Imperative programming conditions us to think like this, and Clojure is an expressive enough language that it permits us to abuse it in such a manner. Nevertheless, if you spend any amount of time reading Clojure code you'll come across the threading macros: ->, ->>, as->, cond->, and so on. These macros support a functional style of programming in a syntactically elegant way.

Thread first ->

The thread first macro takes the result of one function and "threads" it as the first argument to the next. This is handy when one needs to chain a set of function calls and doesn't want to deal with the cognitive load of nesting those calls inside one another.

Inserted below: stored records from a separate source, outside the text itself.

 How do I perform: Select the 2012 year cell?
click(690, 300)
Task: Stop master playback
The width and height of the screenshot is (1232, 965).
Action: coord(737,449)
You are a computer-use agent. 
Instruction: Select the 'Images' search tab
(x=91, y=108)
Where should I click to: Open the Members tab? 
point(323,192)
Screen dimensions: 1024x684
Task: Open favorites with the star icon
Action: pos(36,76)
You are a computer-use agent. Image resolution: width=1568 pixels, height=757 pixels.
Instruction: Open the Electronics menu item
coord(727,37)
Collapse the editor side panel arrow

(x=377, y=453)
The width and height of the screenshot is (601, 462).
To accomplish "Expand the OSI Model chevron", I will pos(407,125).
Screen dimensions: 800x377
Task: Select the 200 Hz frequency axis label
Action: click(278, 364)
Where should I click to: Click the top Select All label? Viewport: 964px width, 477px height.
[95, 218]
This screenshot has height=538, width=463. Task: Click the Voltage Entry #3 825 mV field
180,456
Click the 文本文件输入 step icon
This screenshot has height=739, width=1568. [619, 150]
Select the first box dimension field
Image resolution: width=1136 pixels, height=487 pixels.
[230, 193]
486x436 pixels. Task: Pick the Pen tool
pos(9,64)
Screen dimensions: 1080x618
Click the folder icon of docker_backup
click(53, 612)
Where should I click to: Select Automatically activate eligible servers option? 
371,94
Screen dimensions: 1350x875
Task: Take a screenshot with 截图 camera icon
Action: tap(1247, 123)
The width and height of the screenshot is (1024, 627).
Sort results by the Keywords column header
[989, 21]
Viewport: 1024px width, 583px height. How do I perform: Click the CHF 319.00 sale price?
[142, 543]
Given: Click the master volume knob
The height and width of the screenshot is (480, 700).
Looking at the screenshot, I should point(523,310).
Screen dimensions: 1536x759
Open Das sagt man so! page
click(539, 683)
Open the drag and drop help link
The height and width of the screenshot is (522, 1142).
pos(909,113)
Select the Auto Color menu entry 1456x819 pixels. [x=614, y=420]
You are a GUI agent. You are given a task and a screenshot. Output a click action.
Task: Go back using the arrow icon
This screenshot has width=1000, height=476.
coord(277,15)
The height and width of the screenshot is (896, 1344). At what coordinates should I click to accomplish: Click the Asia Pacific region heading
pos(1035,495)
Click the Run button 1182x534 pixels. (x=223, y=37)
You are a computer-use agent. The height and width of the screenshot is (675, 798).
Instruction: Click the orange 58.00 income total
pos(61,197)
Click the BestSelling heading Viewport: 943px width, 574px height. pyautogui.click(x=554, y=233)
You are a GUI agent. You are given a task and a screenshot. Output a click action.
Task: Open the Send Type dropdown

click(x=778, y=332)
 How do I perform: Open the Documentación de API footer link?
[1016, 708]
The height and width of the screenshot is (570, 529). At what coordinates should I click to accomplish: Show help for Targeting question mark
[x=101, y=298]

(- (* (/ 10 2) 4) 3) => 17

can be rewritten using a threading macro as:

(-> (/ 10 2)
    (* 4)
    (- 3)) ;; => 17

It's much clearer to reason about what is happening in this code and easier to make changes; all the while this code follows good functional style.

Thread last ->>

The thread last does the same thing as the thread first macro except that it "threads" the result of one function into the next as the last argument.

Thus this:

(- 3 (* 4 (/ 10 2))) ;; => -17

becomes this:

(->> (/ 10 2)
     (* 4)
     (- 3)) ;; => -17

Thread as as->

But reality is that not all functions will be chained in such a way that the threading needs to happen in the first or the last position. There will be times you may even want to thread into the second of 3 arguments. That's where the as-> macro comes in. It takes two fixed arguments, the value to thread and a binding symbol which is the placeholder determing where the threading happens. It's difficult to come up with an example for this using only the functions in clojure.core because they're well planned out, functions which work on similar data structures expect that data structure in the same position. Nevertheless, when using libraries or during Java interop situations will arise wherein you'll want to chain function calls, but the argument position will change. So let's say you've parsed some JSON user input and you need to sanitize the input before inserting it into a database:

(as-> {:colors ["Blue" "Orange" "Green"]} m
      (get m :colors)
      (map clojure.string/lower-case m)
      (vec m))

What's going on here? Well first the map with the key :colors is being bound to the symbol m, then it is passed to the get function in the first position. The output of that is bound to m before it is passed in to map in last position.

some-> and some->>

What if we want to short-circuit and not evaluate a function if the preceding function returns nil. Well that's where some-> and some->> come in. They work the same as -> and ->> respectively, but if any function in the pipeline returns nil then the entire expression will evaluate to nil instead of the next function throwing an exception. Let's look at our previous example, if the key :colors isn't in the map it will return nil.

(some-> {}
        (get :colors)

This will evaluate to nil instead of [].

cond-> and cond->>

The final threading macro is the cond-> macro which is useful for situations where one may want to guard against the evaluation of one of the expressions in the pipeline under certain circumstances, but continue evaluation of the rest. For each pair of forms, if the expression on the left evaluates to true, then the return value of the last expression evaluated will be threaded as the first argument to the expression on the right.

(defn simple-type [x]
  (cond-> nil
    (integer? x) (str "integer")
    (string? x) (str "string")
    (boolean? x) (str "boolean")
    (seqable? x) (str " seqable")))

(simple-type "hello") ;; => "string seqable"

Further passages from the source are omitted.